***** Available data
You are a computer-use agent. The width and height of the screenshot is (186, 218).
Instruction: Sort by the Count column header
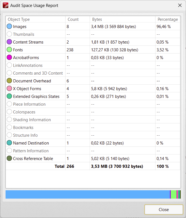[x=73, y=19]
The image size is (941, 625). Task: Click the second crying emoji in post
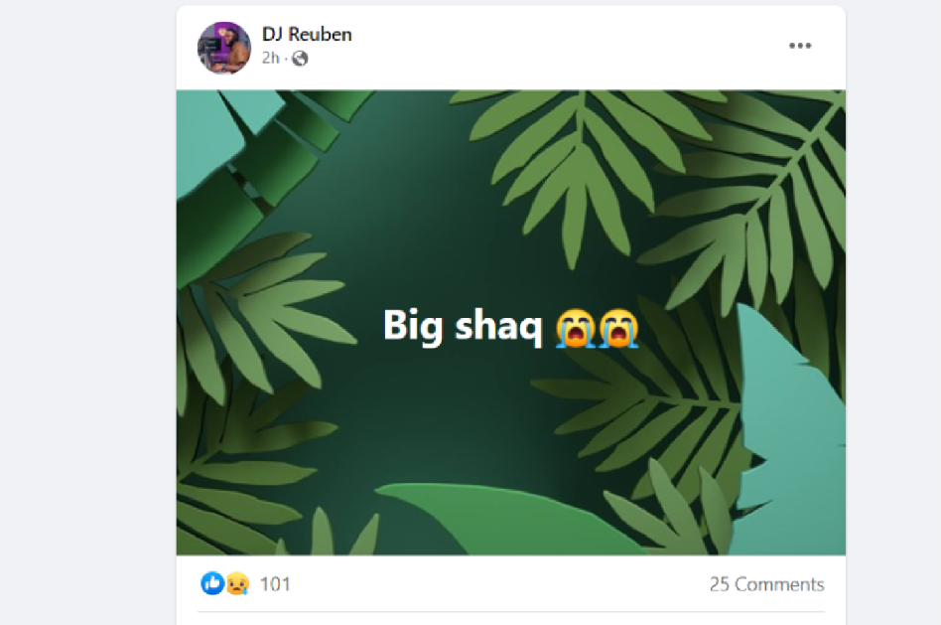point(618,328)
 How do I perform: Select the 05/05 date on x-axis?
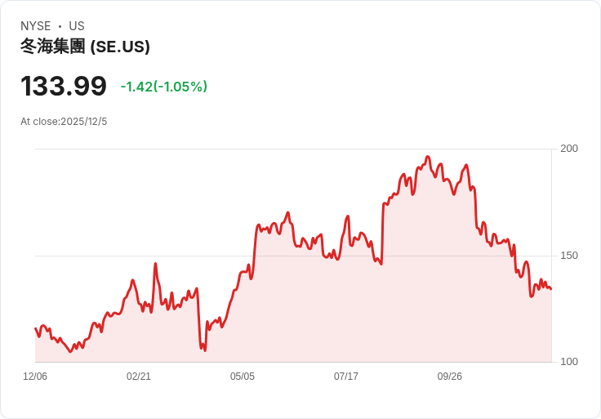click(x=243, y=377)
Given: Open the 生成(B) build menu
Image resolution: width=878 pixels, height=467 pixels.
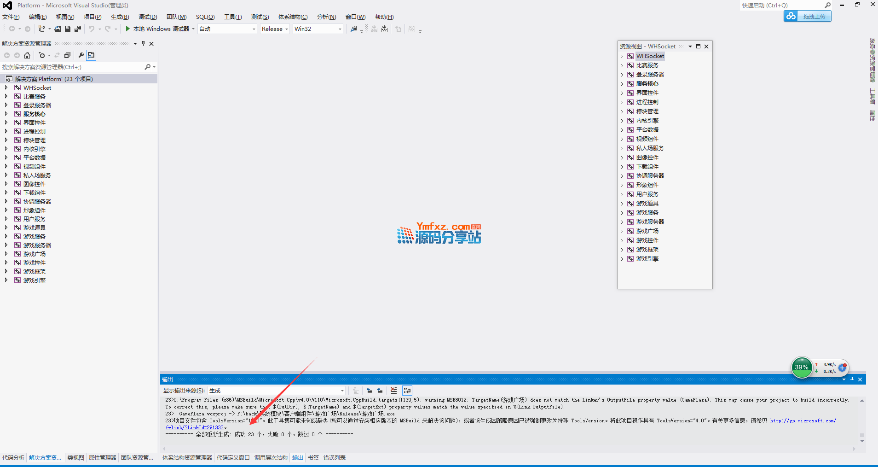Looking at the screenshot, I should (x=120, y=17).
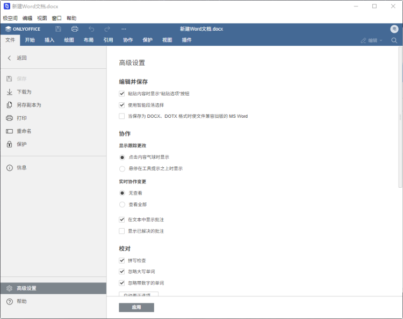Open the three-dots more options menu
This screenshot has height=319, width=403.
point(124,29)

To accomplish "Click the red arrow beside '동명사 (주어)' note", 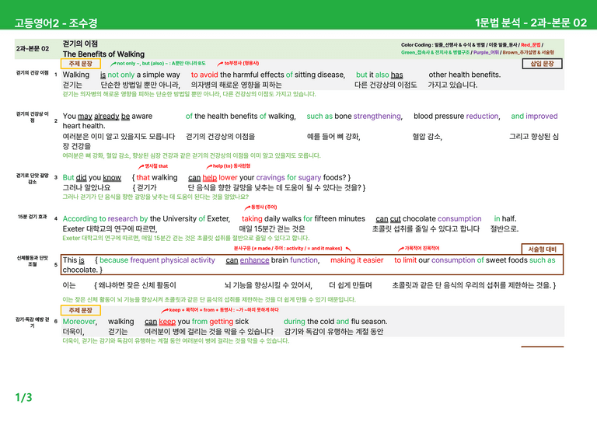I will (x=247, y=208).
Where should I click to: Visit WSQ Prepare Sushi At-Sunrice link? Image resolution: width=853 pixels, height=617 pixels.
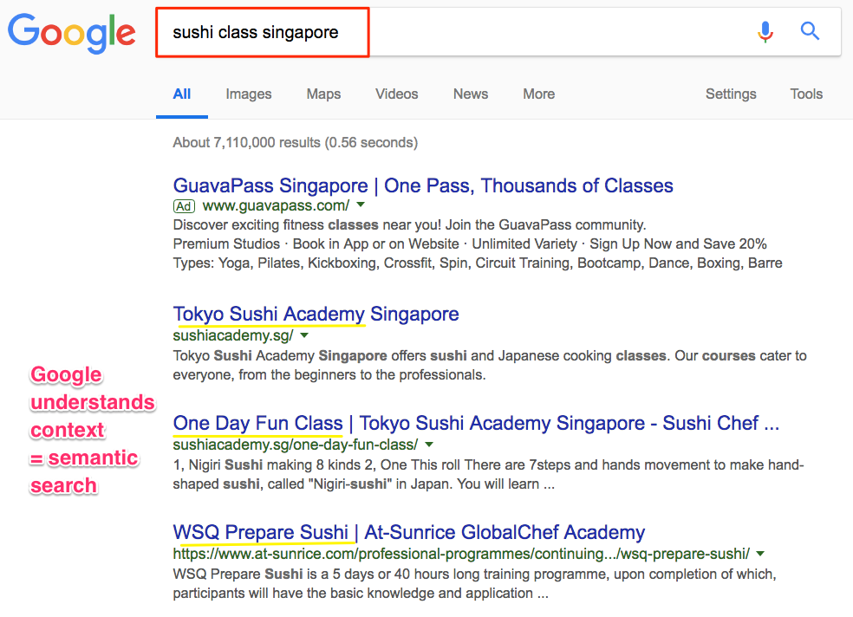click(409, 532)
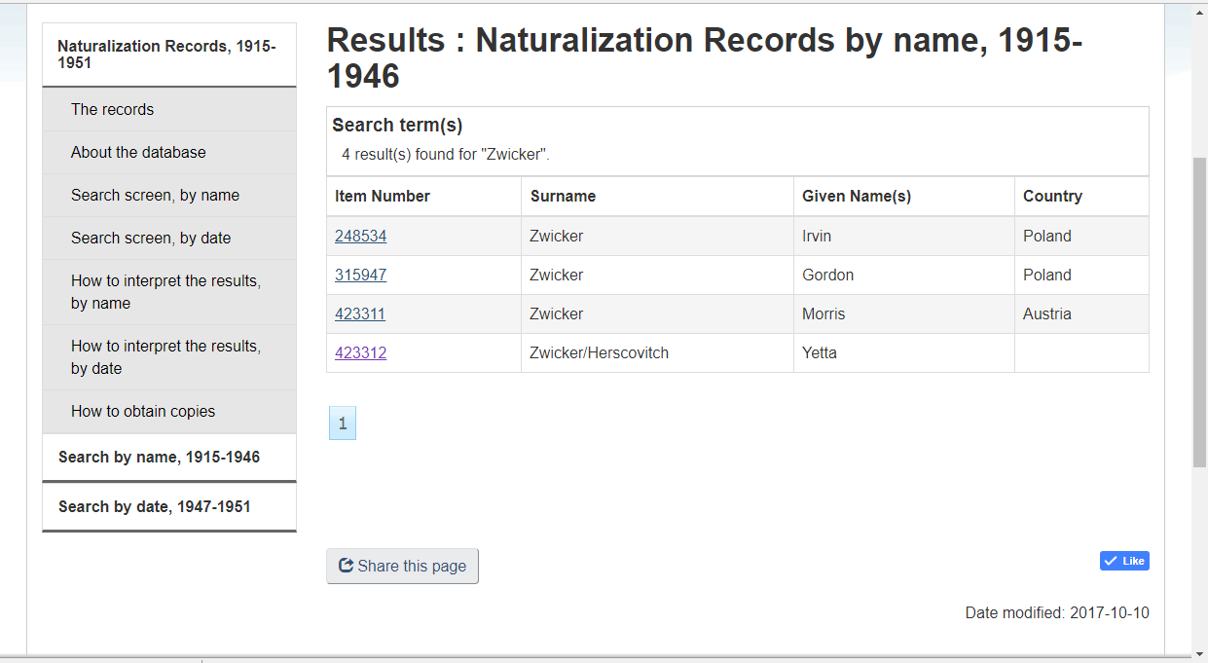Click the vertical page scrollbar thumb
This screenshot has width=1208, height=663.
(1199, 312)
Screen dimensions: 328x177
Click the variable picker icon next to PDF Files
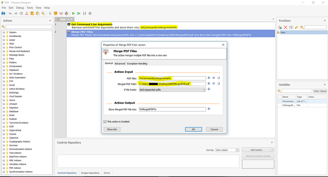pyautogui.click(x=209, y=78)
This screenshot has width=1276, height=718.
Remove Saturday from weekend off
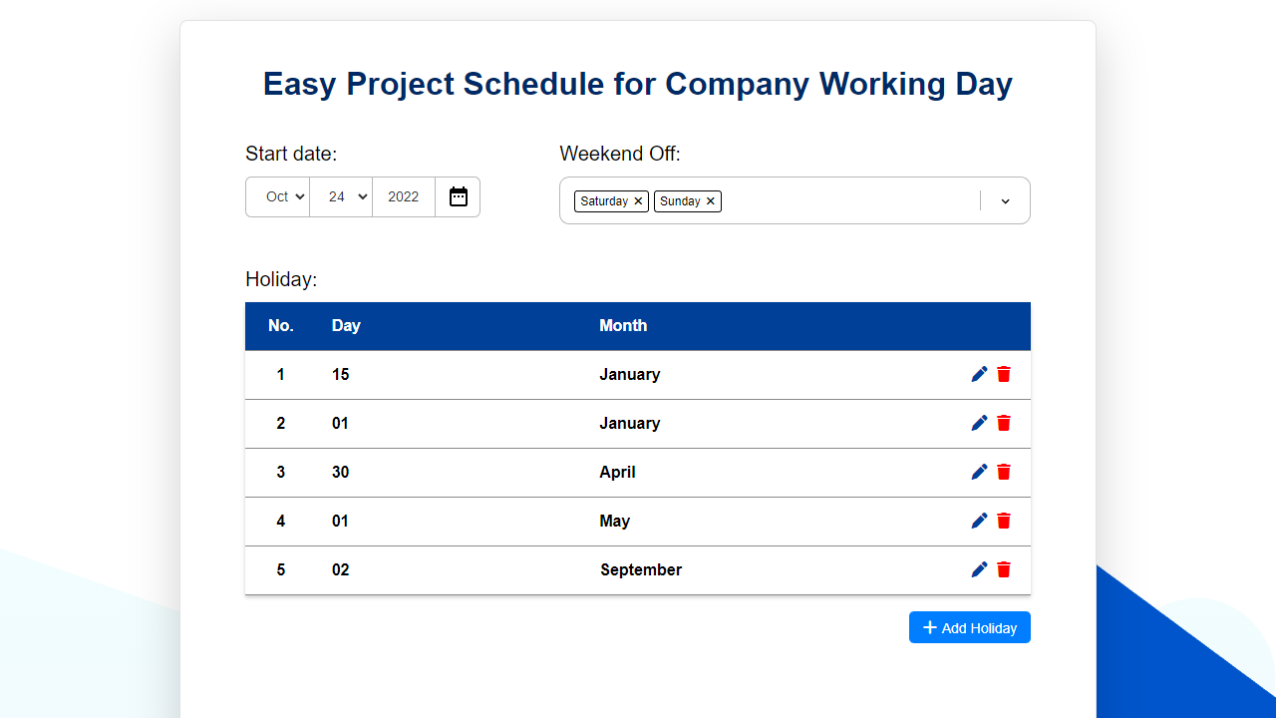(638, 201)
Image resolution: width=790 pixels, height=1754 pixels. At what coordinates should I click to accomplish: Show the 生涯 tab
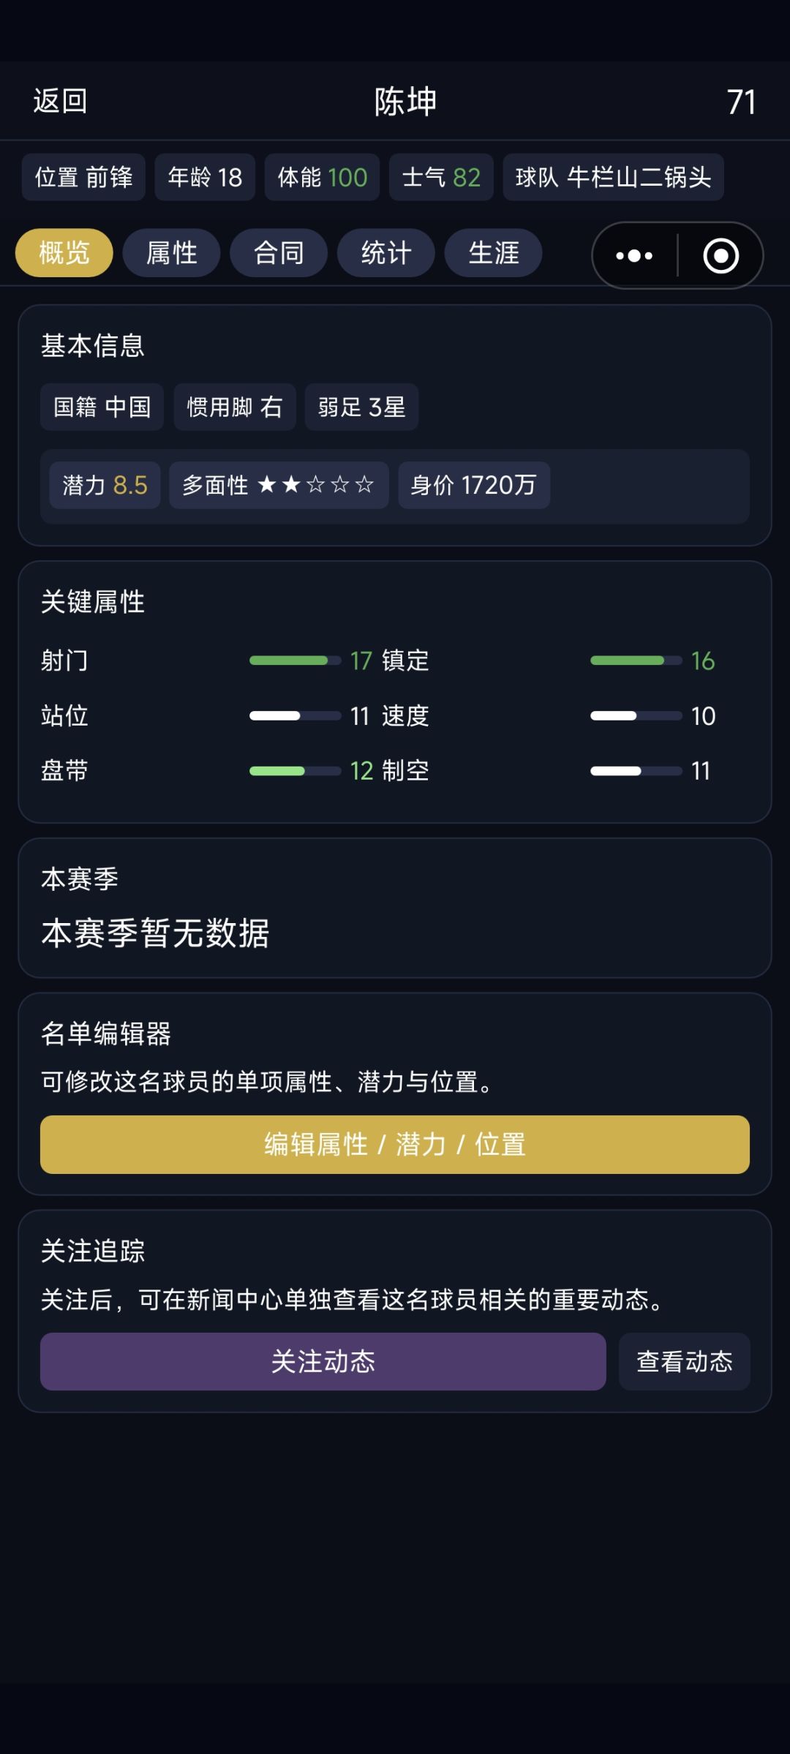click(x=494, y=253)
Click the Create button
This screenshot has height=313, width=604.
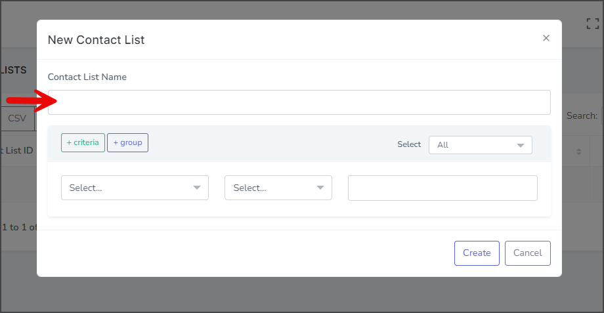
**********
▸ About this exercise
In the records above, find the line that contains "Click the Create button". Print it and every later line exactly, omitting the pictures.

▸ Solution to the exercise
Click the Create button
This screenshot has height=313, width=604.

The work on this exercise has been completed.